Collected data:
====================
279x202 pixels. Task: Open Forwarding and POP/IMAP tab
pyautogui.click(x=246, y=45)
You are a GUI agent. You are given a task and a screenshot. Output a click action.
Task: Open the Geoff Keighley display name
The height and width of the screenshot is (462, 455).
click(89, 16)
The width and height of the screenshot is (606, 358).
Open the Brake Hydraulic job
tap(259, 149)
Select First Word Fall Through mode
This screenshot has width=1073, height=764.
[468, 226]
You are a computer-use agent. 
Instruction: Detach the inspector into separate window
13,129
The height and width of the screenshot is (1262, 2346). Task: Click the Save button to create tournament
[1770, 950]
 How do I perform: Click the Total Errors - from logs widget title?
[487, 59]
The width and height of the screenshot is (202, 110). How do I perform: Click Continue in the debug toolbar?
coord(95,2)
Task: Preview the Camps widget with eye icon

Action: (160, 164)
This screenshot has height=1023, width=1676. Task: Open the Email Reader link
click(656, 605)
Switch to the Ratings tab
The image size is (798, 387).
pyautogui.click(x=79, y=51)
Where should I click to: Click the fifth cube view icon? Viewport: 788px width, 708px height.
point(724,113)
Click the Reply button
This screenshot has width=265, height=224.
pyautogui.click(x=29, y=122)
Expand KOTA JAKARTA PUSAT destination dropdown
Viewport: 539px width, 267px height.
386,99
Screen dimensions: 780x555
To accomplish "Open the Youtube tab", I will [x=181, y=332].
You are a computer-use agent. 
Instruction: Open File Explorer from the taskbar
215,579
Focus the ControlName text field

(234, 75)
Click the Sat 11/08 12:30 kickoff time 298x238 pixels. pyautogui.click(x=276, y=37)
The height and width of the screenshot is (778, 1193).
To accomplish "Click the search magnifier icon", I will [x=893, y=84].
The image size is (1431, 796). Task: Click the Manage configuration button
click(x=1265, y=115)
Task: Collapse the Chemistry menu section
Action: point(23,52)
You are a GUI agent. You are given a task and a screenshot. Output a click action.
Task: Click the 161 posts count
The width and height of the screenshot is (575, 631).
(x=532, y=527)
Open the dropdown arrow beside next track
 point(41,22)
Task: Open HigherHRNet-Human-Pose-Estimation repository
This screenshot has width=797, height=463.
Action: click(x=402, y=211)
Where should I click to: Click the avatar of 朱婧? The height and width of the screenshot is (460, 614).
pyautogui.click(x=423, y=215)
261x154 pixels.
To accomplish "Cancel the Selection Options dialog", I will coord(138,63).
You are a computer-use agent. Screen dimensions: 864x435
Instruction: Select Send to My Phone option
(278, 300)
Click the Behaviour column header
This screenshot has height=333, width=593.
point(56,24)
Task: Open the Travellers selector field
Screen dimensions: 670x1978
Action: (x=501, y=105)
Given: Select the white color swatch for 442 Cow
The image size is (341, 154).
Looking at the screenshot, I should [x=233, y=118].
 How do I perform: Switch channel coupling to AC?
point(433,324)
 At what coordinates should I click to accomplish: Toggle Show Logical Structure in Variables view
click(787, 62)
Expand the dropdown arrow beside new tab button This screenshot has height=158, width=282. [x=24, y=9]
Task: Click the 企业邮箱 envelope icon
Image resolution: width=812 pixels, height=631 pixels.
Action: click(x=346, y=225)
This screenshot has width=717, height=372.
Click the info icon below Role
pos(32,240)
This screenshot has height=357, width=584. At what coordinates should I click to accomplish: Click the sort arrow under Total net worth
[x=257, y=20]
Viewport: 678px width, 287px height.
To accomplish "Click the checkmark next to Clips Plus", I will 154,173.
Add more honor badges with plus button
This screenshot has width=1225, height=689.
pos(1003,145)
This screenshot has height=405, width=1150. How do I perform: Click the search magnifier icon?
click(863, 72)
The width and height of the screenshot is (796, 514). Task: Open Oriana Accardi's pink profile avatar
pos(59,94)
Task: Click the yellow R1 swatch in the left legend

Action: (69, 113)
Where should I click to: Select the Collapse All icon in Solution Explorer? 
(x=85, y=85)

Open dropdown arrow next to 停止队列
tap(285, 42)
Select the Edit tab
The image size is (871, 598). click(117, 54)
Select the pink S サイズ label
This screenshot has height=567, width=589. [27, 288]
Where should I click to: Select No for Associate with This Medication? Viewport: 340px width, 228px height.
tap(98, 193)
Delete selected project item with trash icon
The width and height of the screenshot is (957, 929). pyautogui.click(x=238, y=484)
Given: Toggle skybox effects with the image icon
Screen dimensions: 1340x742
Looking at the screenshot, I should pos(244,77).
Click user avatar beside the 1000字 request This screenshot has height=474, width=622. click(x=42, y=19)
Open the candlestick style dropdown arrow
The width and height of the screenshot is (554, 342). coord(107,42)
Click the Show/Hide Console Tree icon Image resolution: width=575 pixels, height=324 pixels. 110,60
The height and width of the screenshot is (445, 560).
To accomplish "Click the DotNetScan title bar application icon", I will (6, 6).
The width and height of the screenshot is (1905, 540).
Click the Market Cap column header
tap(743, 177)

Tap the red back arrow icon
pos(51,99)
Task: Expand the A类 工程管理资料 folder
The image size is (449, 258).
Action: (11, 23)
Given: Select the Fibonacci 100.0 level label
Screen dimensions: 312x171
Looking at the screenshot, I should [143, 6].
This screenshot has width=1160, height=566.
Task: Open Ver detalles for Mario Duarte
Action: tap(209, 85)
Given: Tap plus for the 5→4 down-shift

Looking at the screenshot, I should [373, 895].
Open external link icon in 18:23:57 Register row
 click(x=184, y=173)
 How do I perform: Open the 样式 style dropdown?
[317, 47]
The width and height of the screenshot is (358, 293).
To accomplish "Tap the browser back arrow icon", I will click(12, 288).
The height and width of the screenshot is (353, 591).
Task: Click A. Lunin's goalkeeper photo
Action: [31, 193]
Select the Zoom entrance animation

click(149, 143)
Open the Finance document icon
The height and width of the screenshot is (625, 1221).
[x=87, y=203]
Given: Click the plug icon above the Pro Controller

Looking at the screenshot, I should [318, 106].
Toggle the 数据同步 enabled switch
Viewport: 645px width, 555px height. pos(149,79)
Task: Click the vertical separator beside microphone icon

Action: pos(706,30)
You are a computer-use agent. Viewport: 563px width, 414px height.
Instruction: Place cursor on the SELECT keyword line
====================
* Assignment *
Say only how many lines in the records carry the word "computer".

* Response to the task *
4